Kinetic and Structural Characterization of Calcium Sensitizer Action on Thin Filament Function using FRET

Abstract

The use of novel calcium sensitizing agents in the treatment of heart disease offers therapeutic value for patients suffering from a particularly prevalent and recalcitrant condition, however the elusive mechanisms of action for these drugs prevent increased and improved utilization of such agents clinically. Ideally the calcium sensitizer impact on the thin filament could be monitored directly in a physiologically relevant and dynamic way while still capturing the molecular level mechanisms involved. With that aim a homo-FRET scheme was developed which monitors the N-domain opening of the calcium binding subunit of cardiac troponin (N-cTnC) by labeling with TAMRA at cTnC(cys-13) and cTnC(cys-51).
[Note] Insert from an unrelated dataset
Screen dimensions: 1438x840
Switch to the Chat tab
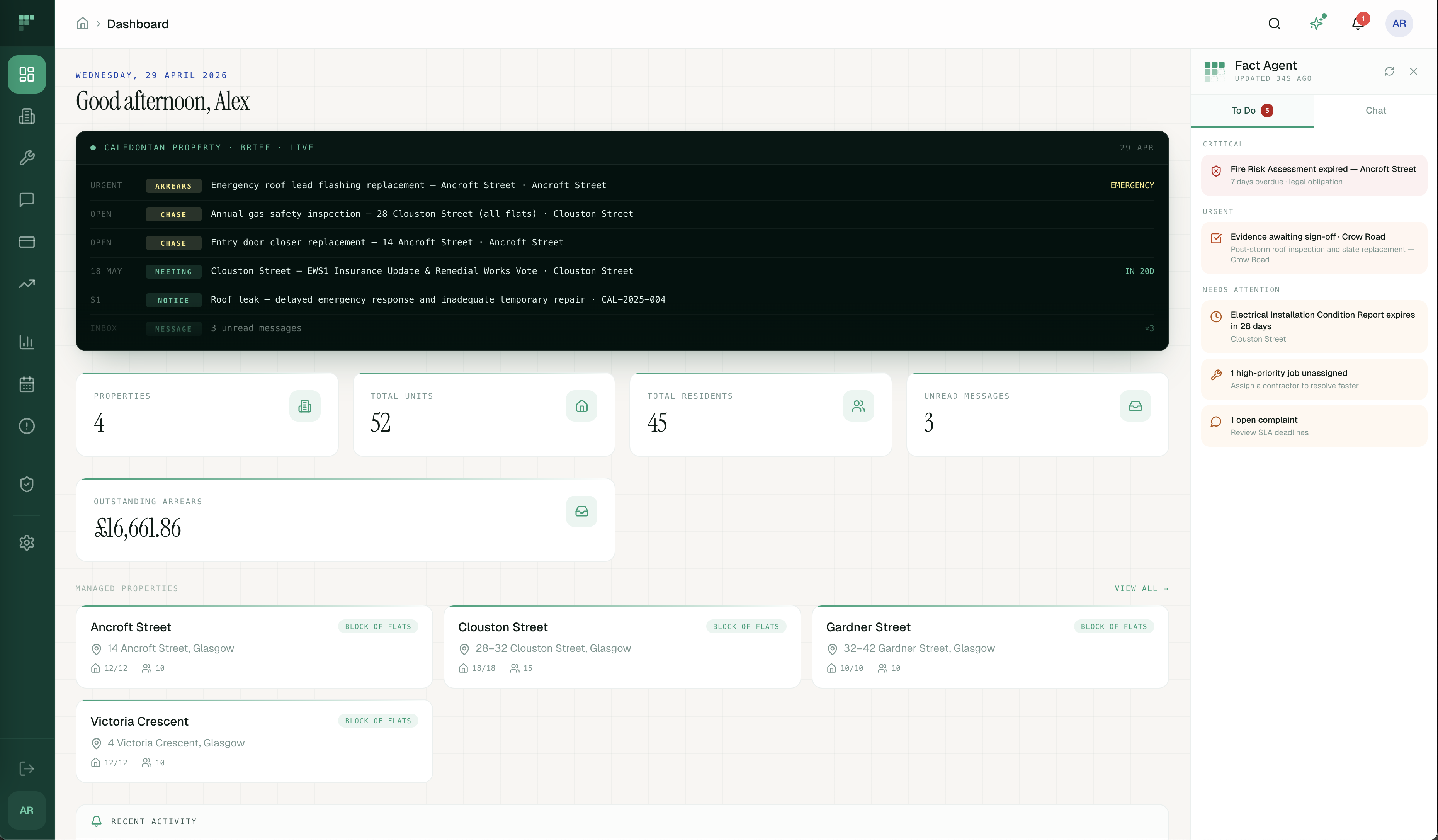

Using this novel FRET design the calcium binding properties of reconstituted troponin and their deactivation kinetics were measured in the presence of calcium sensitizers Levosimendan, Bepridil, Pimobendan, and EMD-57033 at various levels of in vitro reconstitution. We hypothesized that depending on the mechanism for each calcium sensitizer the effects on cTnC calcium binding and deactivation kinetics would vary based on the level of reconstitution. We expect that new insight into which thin filament proteins are necessary for sensitizer action will yield a clearer picture of the molecular level mechanisms underlying cardiotonic action. Although the study is currently ongoing preliminary results show significant sensitization for all four drugs in reconstituted ternary troponin compared to control and that this effect is abrogated in samples containing only cTnC and cardiac troponin inhibitory subunit (cTnI). Deactivation kinetics show a decreased transition rate for Levosimendan, Bepridil and Pimobendan but not for EMD-57033 both at the ternary troponin level and at the cTnI-cTnC level. Results from measurements with reconstituted thin filament preparation will be also discussed.